> WRITTEN TASK
Write out the items below word for word, from the line that contains "Task: Click the" through the end of the items, including both ends. Leave the pictures out of your answer.

··· GIVEN DATA ···

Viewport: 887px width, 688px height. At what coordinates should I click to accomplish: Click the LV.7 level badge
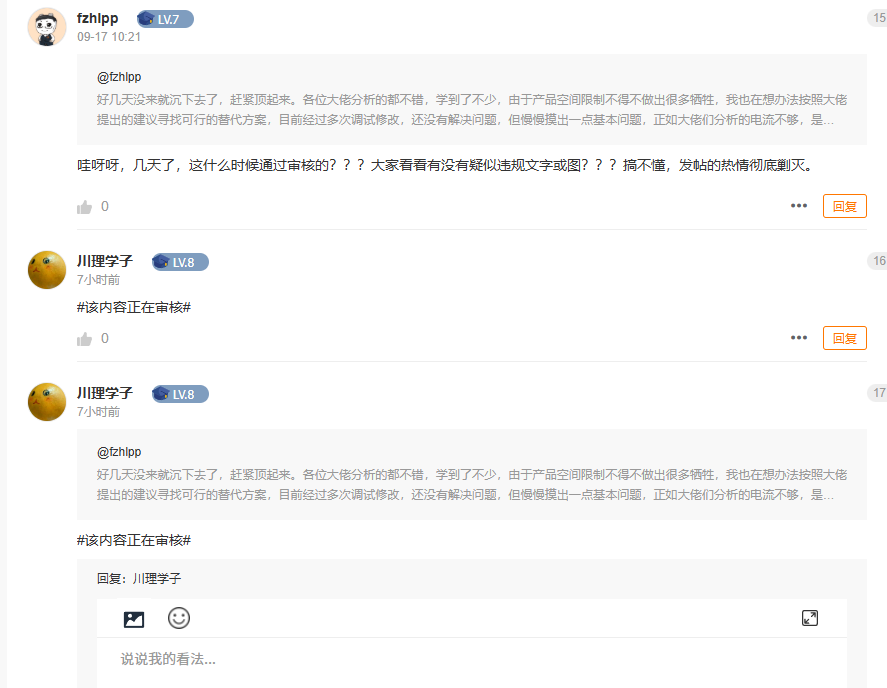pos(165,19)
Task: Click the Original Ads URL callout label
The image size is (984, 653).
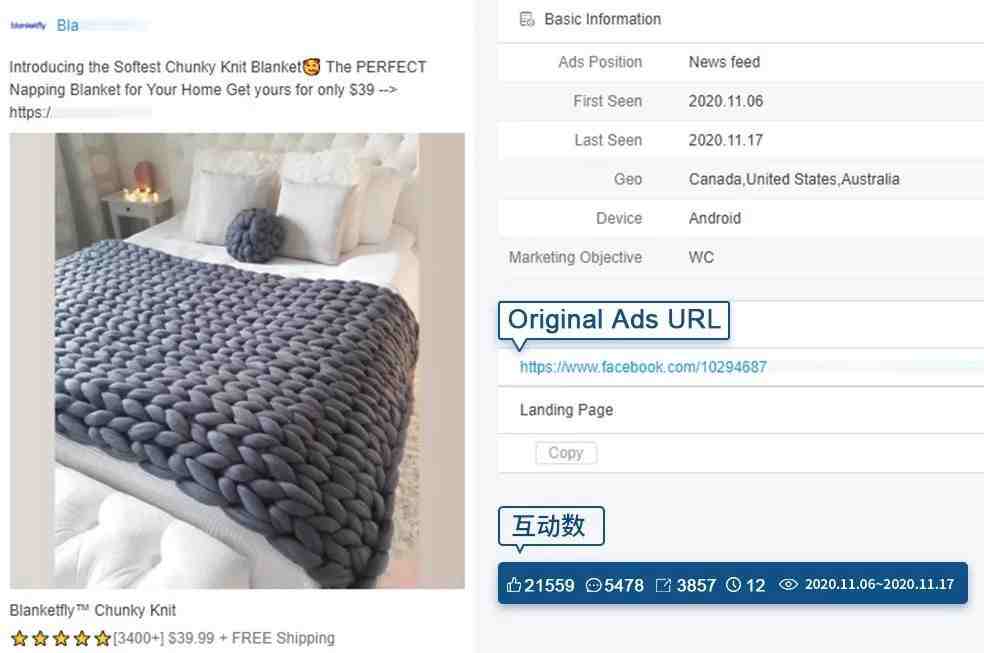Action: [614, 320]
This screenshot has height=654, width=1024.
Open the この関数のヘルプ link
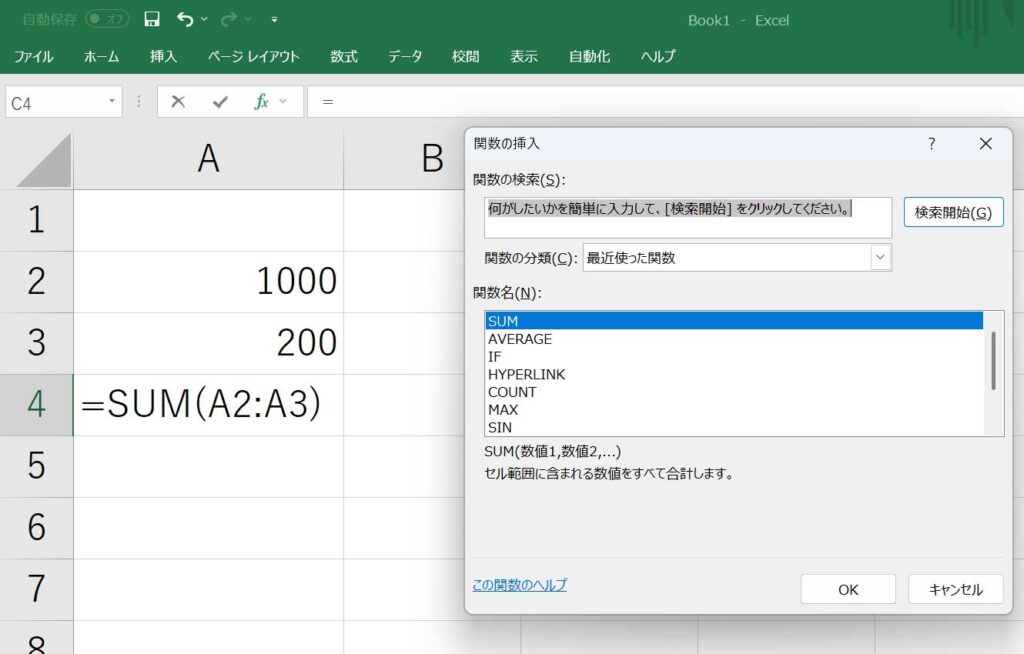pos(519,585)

···

> TASK RESPONSE
Task: Click the Original Ads URL callout label
The image size is (984, 653).
Action: [614, 320]
This screenshot has height=654, width=1024.
Open the この関数のヘルプ link
pos(519,585)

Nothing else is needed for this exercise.